■ **WORK TO BE COMPLETED**
Answer these questions about the forum post on almost complex structures that appears below, marking each answer 1., 2., 3. to match.
1. In FUP1, what does $J$ denote?
2. According to FUP2, which choice gives the positive orientation?
3. According to FUP3, how is the $\lambda$ between the $M$'s given?
-- begin SOURCE --
Joppy and Jason DeVito, I've done some analysis of your answers. Follow-up questions:

FUP1 - What do you think of the above formula, with $M$ as inner product, $I$ as almost complex structure and $J$ as rotation matrix by $\frac{\pi}{2}$? I think this encapsulates all 3 properties of I. In particular...

FUP2 - I think the positively oriented is given in choosing $J$ instead of $-J$ (rotation matrix by $\frac{-\pi}{2}$)?

• FUP2a - In this case, I think the 1st 2 properties of unique $I$ given $M$ (respectively, $v^TMIv=0$ and $v^T(I^TMI-M)v=0$, for all nonzero $v$) is equivalent to $\frac{MI}{\sqrt{\det(M)}} = \pm J$?

FUP3 - We can see the that the $\lambda$ between $M$'s is given by square root of ratio of determinants:

• FUP3a - For $\frac{M}{\sqrt{\det(M)}} = \frac{N}{\sqrt{\det(N)}} \implies M=\lambda N, \lambda=\frac{\sqrt{\det(M)}}{\sqrt{\det(N)}}$?

  • FUP3ai - I think in this part we do not assume that each matrix $\frac{M}{\sqrt{\det(M)}}$, $\frac{N}{\sqrt{\det(N)}}$ is equal to $JI^{-1} = -JI$?

• FUP3b - Conversely for $M=\lambda N$ and $\lambda > 0$, we can take $\det$ of both sides to get $\frac{M}{\sqrt{\det(M)}} = \frac{N}{\sqrt{\det(N)}}$?

  • FUP3bi - In particular, we can the relevance of $2$ dimensions here: taking determinant of both sides of $M=\lambda N$ gives us a $\lambda^2$?
-- end SOURCE --
-- begin MATERIAL SHOWN --
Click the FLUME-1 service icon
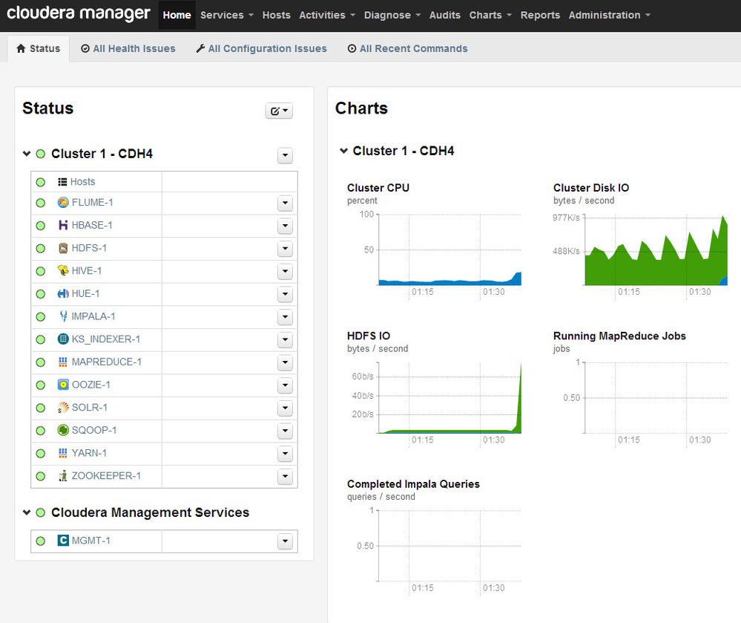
-- end MATERIAL SHOWN --
-- begin MATERIAL SHOWN --
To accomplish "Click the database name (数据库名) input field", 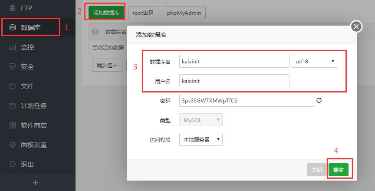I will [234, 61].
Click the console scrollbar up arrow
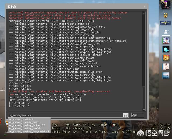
-- end MATERIAL SHOWN --
-- begin MATERIAL SHOWN --
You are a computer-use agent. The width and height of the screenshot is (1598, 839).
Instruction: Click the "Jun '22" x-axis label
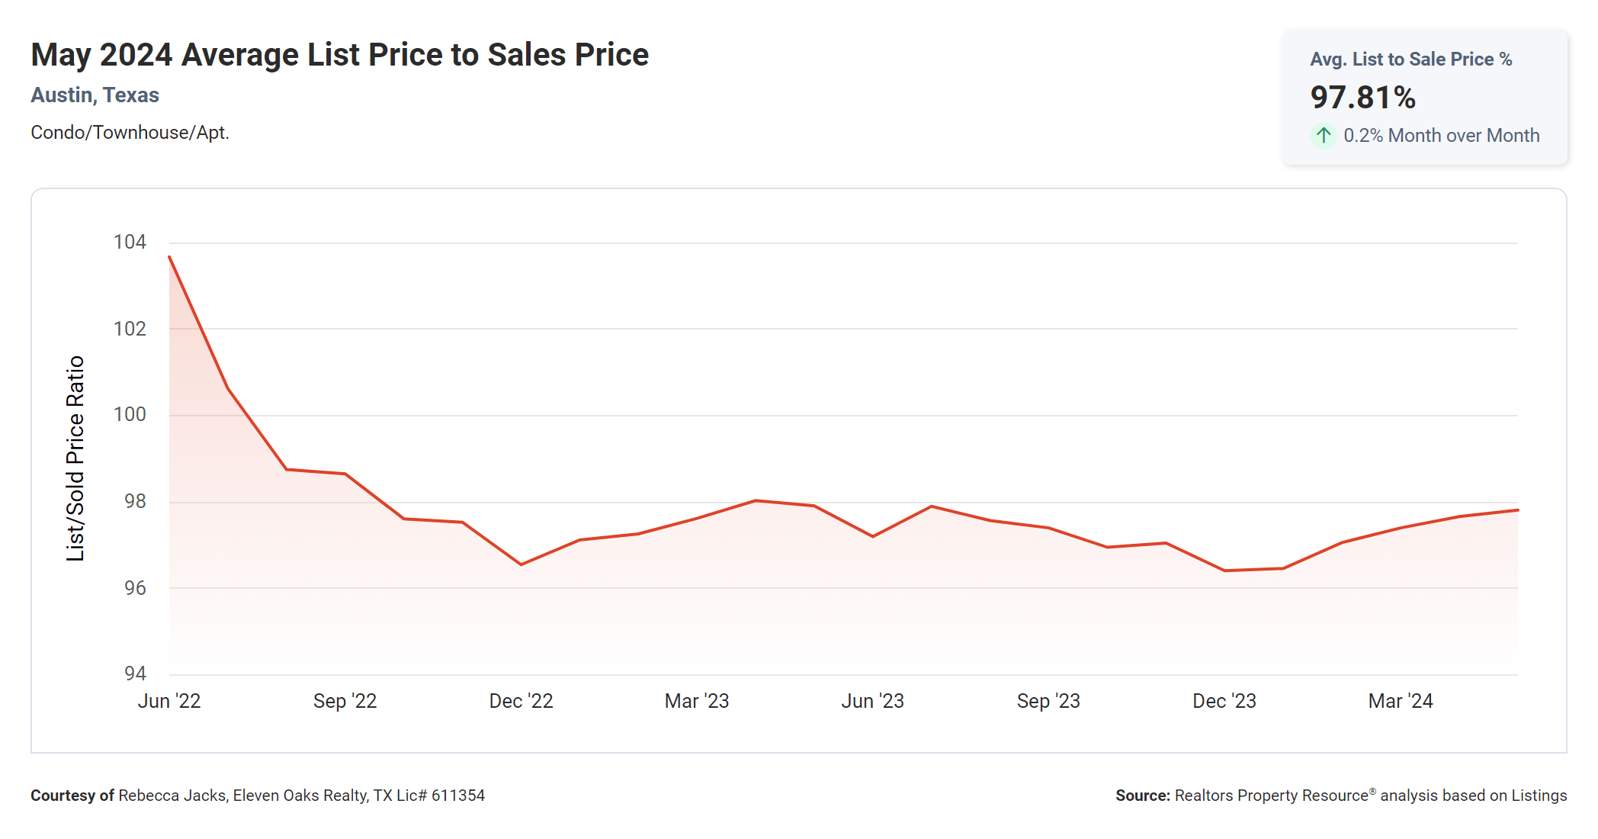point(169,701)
-- end MATERIAL SHOWN --
■ **REPLY**
1. The rotation matrix by $\frac{\pi}{2}$.
2. Choosing $J$ instead of $-J$.
3. By the square root of the ratio of determinants.